What is required :: Every line below that holds the string "info" must be copied.

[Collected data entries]
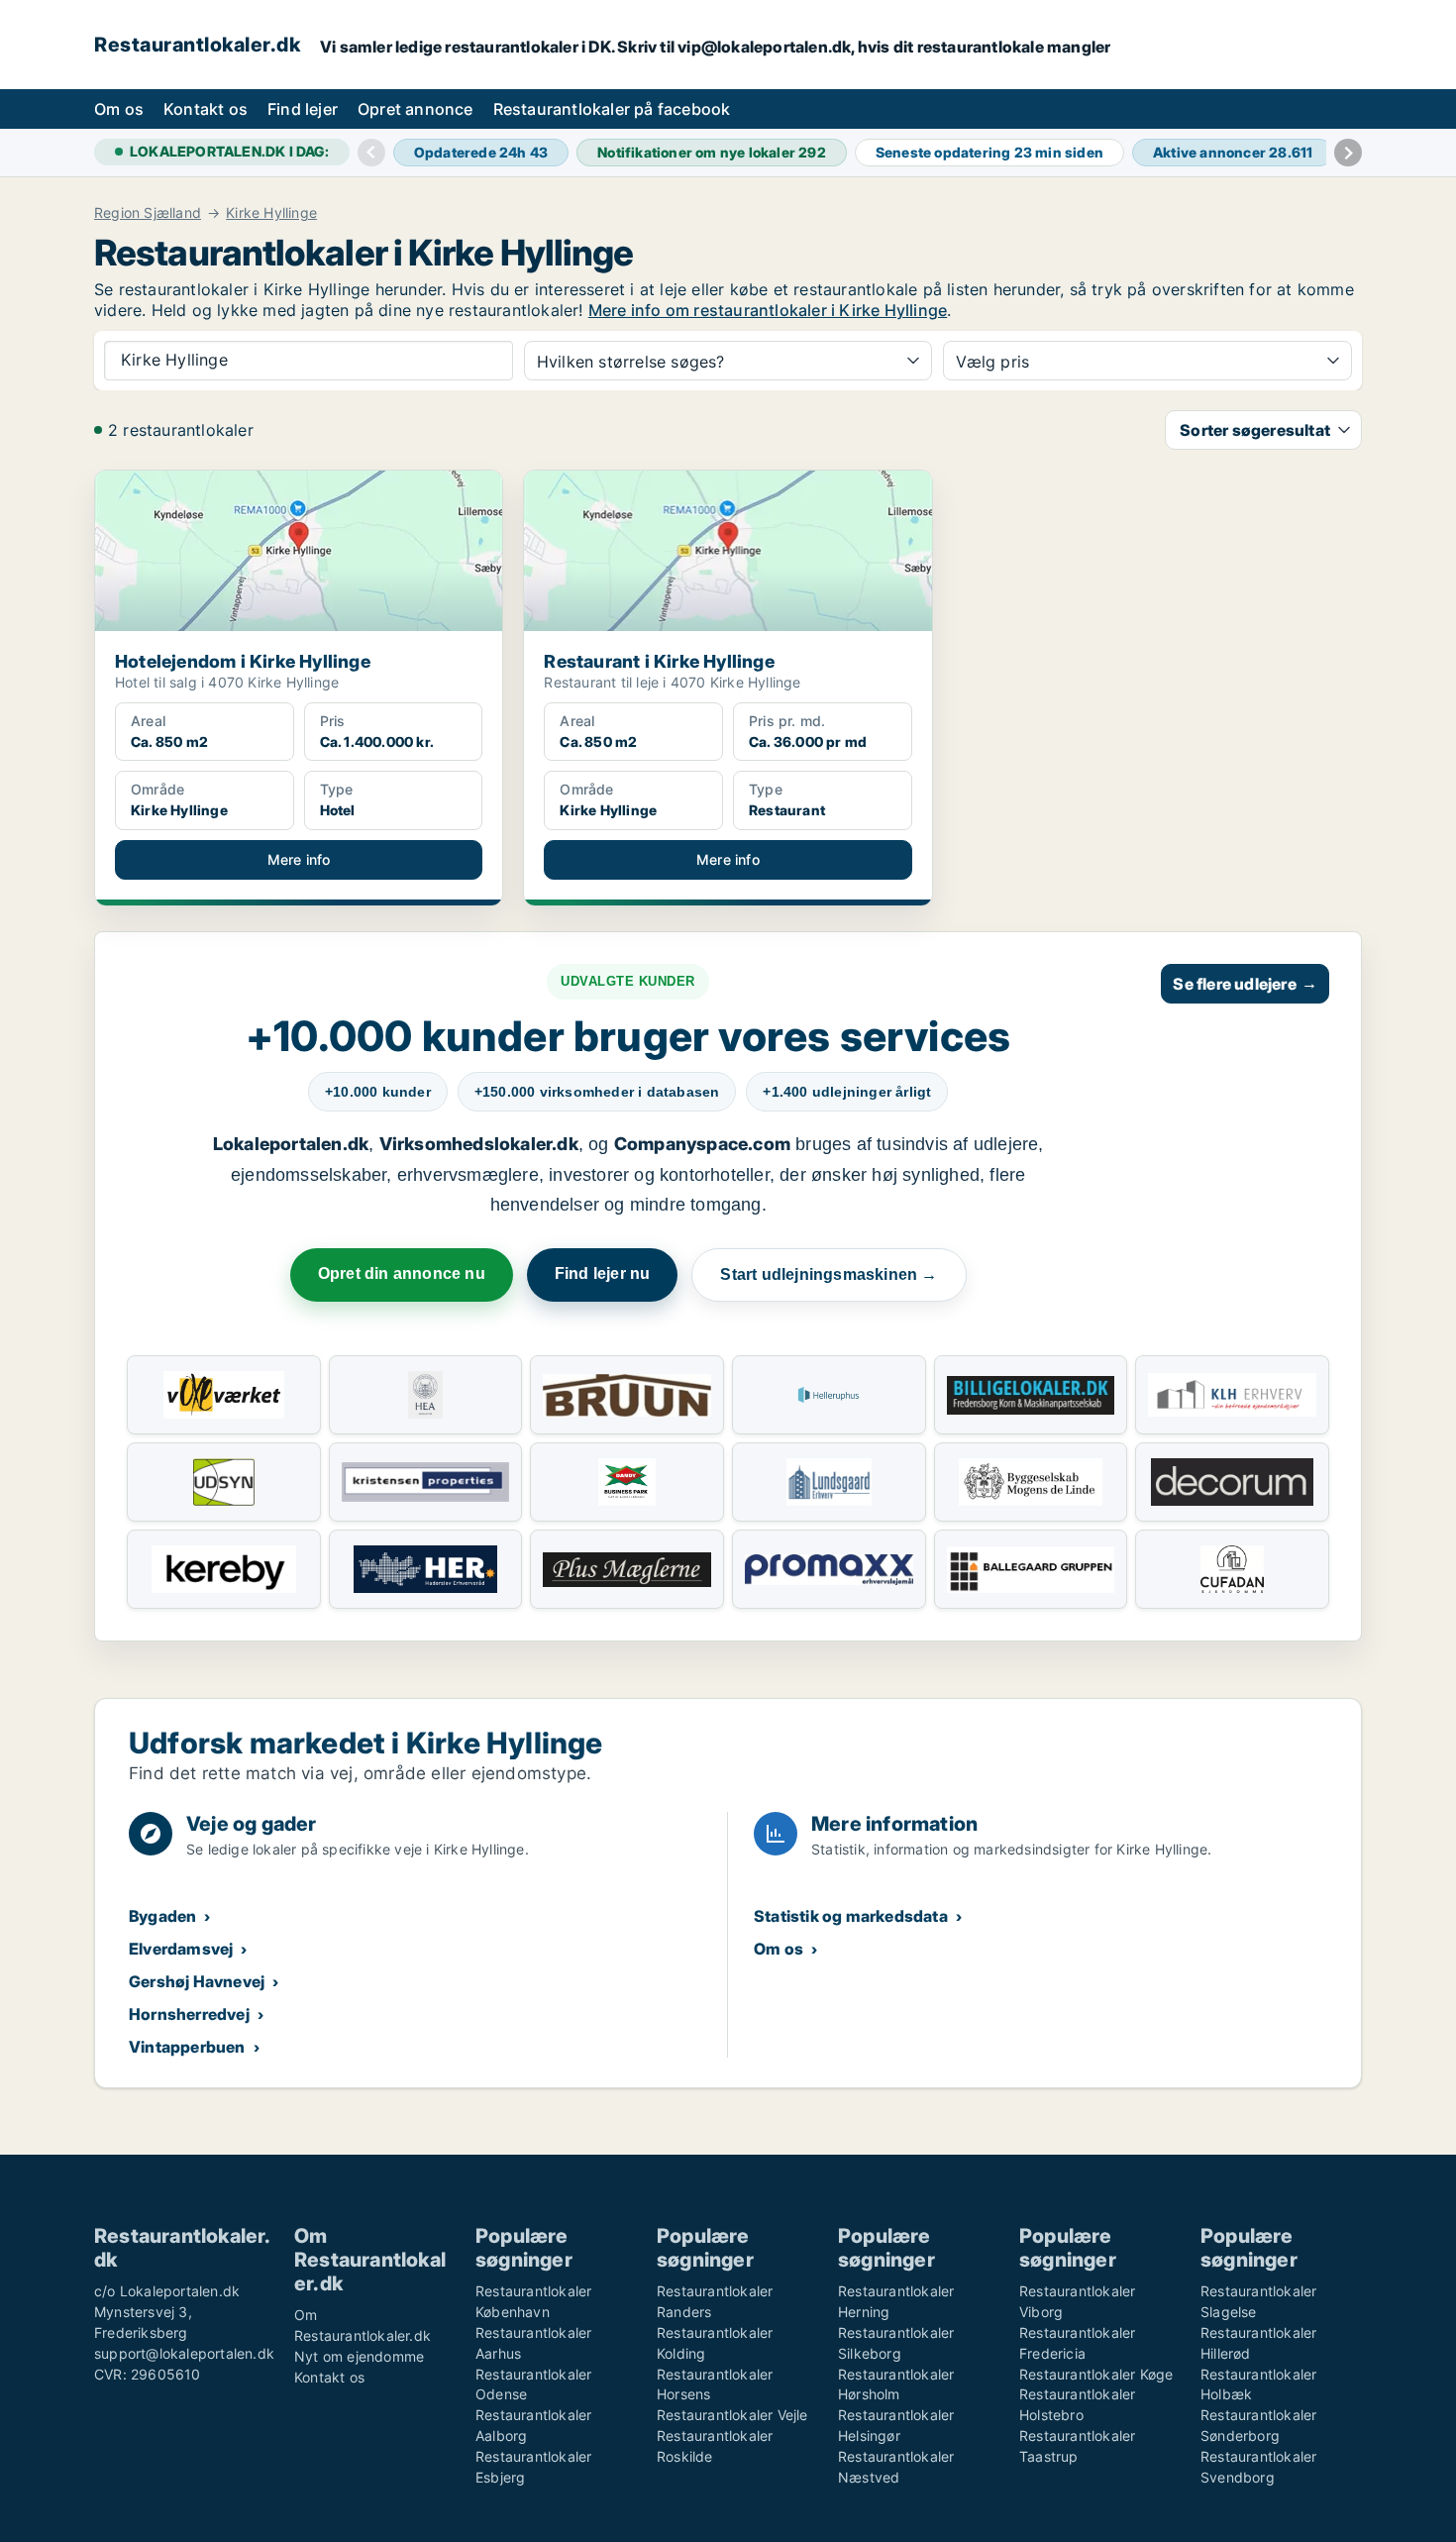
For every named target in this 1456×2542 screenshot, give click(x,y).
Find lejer (302, 109)
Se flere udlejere (1245, 984)
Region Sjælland (147, 213)
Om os (119, 109)
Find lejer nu (603, 1273)
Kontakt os (205, 109)
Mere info (299, 859)
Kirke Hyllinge (271, 213)
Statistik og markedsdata (851, 1916)
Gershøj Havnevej (196, 1981)
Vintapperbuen (187, 2047)
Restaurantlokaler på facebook (612, 109)
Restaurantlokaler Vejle (732, 2414)
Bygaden (162, 1916)
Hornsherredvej (189, 2014)
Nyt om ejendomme (359, 2356)
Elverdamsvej (181, 1949)
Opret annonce (415, 109)
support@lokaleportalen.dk (184, 2353)
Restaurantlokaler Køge (1096, 2374)
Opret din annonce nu (401, 1273)
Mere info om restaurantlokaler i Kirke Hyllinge (767, 310)
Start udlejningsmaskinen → (828, 1274)
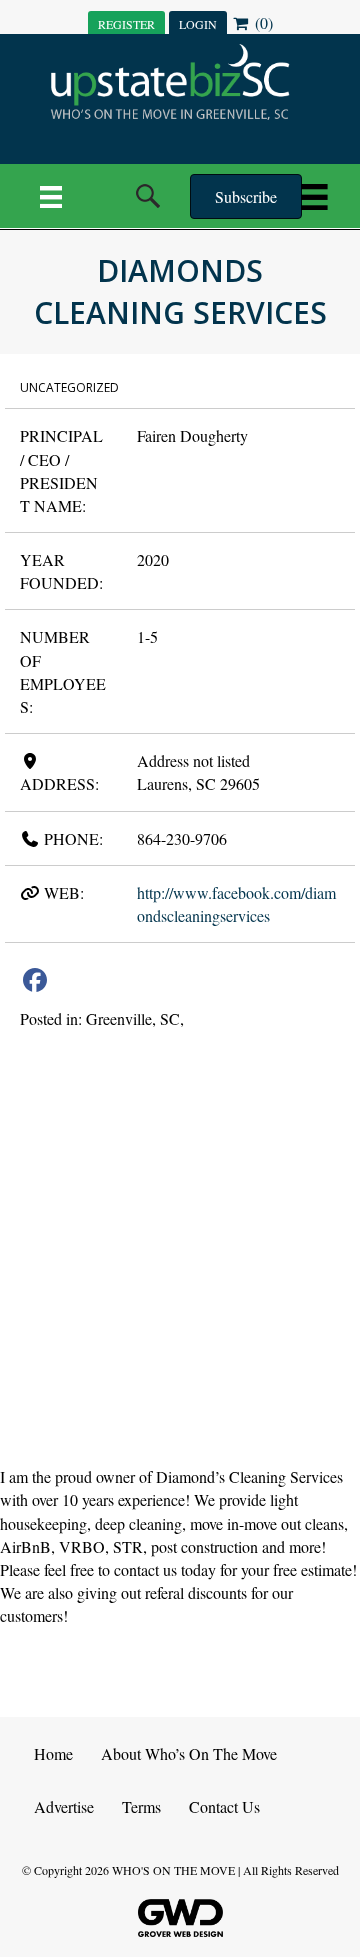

Response to the exercise ::
Mere info (299, 859)
Mere info om restaurantlokaler i Kirke Hyllinge (767, 310)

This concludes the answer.